Édito | Avril 2018

J’ai souvent eu l’impression d’arriver après la fête. D’être celui qui, d’un repas long et plantureux, ne savoure que le dessert voire le pousse café. J’ai souvent eu le sentiment, bercé par les histoires de ceux qui avant moi ont connu les années 80 et 90, de ne manger que les restes. Oui, je suis de cette génération « entre deux », de ces jeunes arrivés à l’âge adulte dans les années 2000 et à qui l’on a toujours dit « c’était mieux avant tu sais… ». Je suis de ceux qui ont vu les grands combats sans les mener. Je suis de ceux qui ont vu les bars se fermer. Je suis de ceux qui percevaient, peut-être à tort, que quelque chose était en train de disparaître sans réellement pouvoir mettre le doigt dessus…
C’est un lieu qui m’a permis de comprendre, ou du moins de commencer à comprendre , de quoi il s’agissait. Peu importe ce lieu, peu importe son temps… Ce qu’il m’a appris est intemporel, est immatériel et pourtant si concret. C’était un lieu comme ma génération en a connu peu, trop peu. Un « café du coin » un peu gay, un peu théâtre, un peu resto, mais très humain. C’était un lieu où l’avocat rencontrait la chauffagiste, où la professeure rencontrait l’artiste, où le voyou rencontrait la policière, où la vieille rencontrait le jeune. Pas besoin de rendez-vous, pas besoin de mails, de Doodle, de Facebook ou même de téléphone… Il suffisait d’y aller pour se trouver un ami avec qui parler, polémiquer, rire ou simplement boire un coups. Ça paraît simple, presque évident, et pourtant ces lieux sont devenus rares à l’heure du confort domestique, à l’heure des e-relations, à l’heure du repli sur soi. La fête qui avait commencé dans les années 60. Cette fête qui brisait les classes sociales, cette fête permanente qui faisait se confondre le jour et la nuit, cette fête a laissé la place à un monde du « je travaille demain tu sais », du « j’ai encore 100.000 trucs à faire ». Ces temps où l’on sortait pour se voir sont remplacés par un « like » en forme de pouce et un « envoyer message » sur fond de masque orange.

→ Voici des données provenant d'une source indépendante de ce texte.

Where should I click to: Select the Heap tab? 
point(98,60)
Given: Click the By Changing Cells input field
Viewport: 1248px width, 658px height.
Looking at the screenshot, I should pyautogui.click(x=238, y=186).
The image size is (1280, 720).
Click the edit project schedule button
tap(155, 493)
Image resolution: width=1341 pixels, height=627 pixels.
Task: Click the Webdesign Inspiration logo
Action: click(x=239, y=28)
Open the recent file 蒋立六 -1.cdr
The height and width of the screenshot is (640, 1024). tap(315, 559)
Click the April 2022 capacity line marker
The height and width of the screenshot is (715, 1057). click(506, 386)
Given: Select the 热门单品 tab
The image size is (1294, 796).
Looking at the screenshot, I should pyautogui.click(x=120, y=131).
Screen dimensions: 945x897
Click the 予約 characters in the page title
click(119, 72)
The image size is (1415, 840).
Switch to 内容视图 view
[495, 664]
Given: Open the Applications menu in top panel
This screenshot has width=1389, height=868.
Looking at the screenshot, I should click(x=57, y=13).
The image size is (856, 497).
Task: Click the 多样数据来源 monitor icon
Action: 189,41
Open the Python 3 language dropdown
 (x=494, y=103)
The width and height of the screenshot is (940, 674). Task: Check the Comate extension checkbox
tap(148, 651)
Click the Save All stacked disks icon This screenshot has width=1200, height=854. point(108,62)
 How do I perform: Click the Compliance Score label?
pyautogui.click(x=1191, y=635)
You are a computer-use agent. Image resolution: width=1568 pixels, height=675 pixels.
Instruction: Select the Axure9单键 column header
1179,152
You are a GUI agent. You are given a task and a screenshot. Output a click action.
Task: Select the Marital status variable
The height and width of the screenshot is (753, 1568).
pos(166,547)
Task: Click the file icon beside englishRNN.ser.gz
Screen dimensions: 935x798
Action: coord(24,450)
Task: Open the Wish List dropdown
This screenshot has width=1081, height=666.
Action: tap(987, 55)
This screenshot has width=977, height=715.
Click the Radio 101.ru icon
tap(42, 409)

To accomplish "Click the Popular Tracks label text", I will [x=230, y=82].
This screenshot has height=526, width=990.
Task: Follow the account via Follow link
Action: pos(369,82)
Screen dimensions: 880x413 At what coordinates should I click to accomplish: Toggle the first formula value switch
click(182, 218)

Ce lieu m’a permis de mettre un mot sur ce que je percevais plus jeune… Ce mot est « convivialité »… Et si ce que nous étions en train de perdre était tout simplement ce naturel plaisir d’être ensemble, de se sentir, de se parler… de se draguer… Oui ce lieu m’a ouvert les yeux et fait réaliser qu’il était capital de réinventer la convivialité, de la (re)placer au centre de nos vies, au point, peut-être, de la cultiver comme un art de vivre… Il s’agit là, à mon avis, d’une des missions de votre Maison. Au travers de nos Tea Dance, de nos balades, de nos conférences, bref de toutes nos activités, c’est bien elle qui est au centre de nos préoccupations. C’est bien de cette convivialité qu’il est question, de ce vivre ensemble, de cet amour irrépressible de la diversité qui est, à mon sens et j’ose l’espérer pour vous aussi, la clef d’un monde où il fera bon vivre.